Objective: To re-evaluate the relationship between plasma IL-10 concentration at hospital admission and outcome and to investigate the impact of single nucleotide polymorphisms (SNP) in the IL10 gene in patients with non-ST elevation acute coronary syndrome (ACS).
Design: Determination of IL-10 plasma concentrations and genotyping of SNPs in the IL10 gene in a prospective trial of patients with ACS and in a group of healthy controls.
Patients: 3179 patients in the Fragmin and Fast Revascularisation During Instability in Coronary Artery Disease II trial and 397 healthy controls.
Main outcome measures: Mortality and incidence of myocardial infarction at 12 months.

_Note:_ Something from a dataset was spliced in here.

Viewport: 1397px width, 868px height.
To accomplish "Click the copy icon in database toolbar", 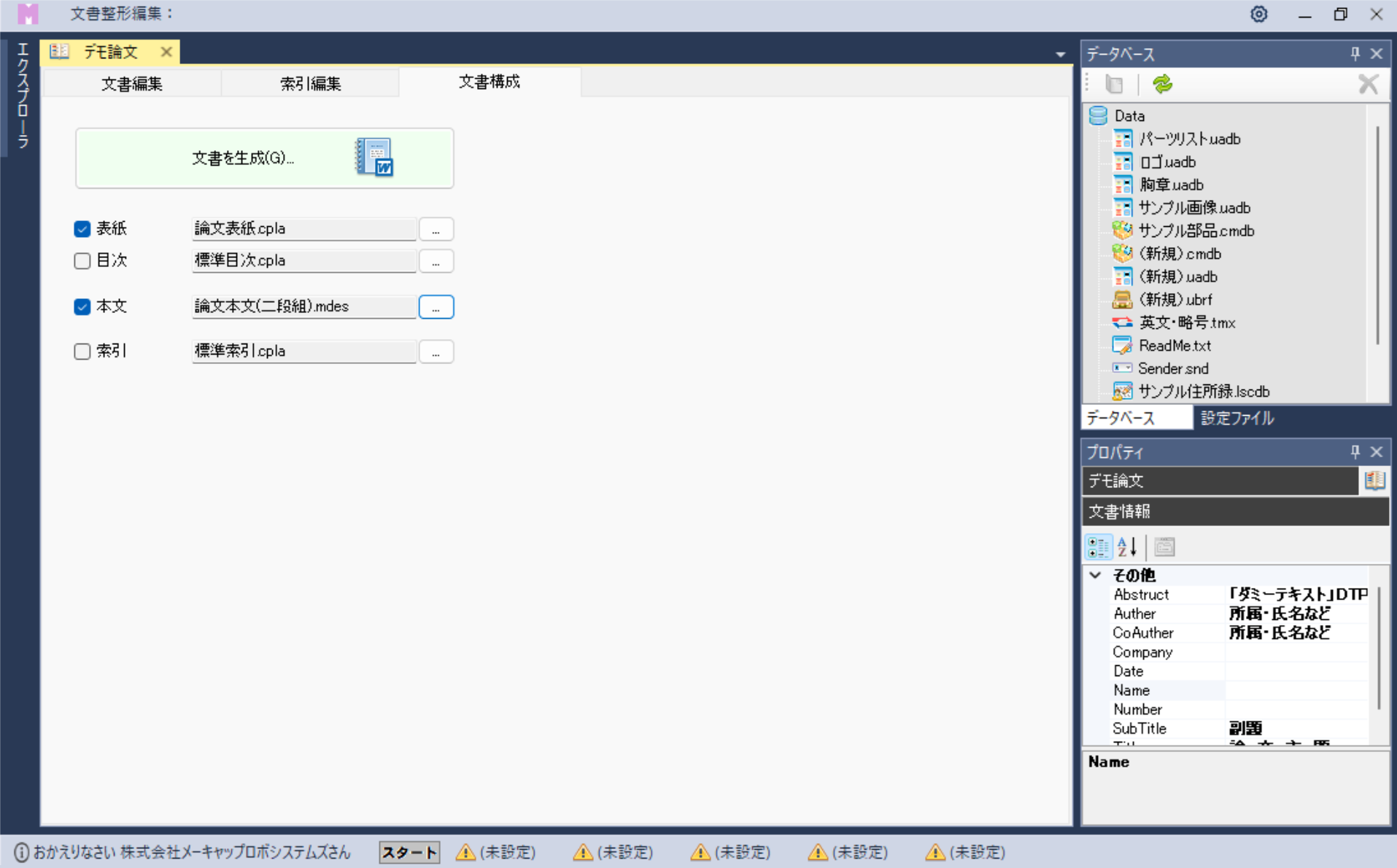I will (1114, 85).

Results: The median and interquartile ranges of IL-10 were 0.8 (0.5 - 1.0) pg/ml in healthy controls and 1.1 (0.7 - 1.9) pg/ml in patients (p<0.001). In patients, IL-10 predicted a crude risk increase of death/MI, with the highest risk observed in the fourth quartile (1.7 (1.2 - 2.3) (adjusted odds ratio, 95 % confidence interval). Adjustment for common risk indicators, including c-reactive protein and interleukin-6, weakened the association to a non-significant level. The 1170 CC genotype weakly predicted increased plasma concentrations of IL-10 in patients (p=0.04) and in controls (p=0.03), which was consistent with the modest association of this allelic variant with coronary disease (p=0.01).
Conclusion: In contrast with some previous reports, we conclude that IL-10 reflects a pro-inflammatory state in patients with ACS and therefore suggest that IL-10 is an equally effective biomarker for the risk prediction of future cardiovascular events as other markers of systemic inflammation.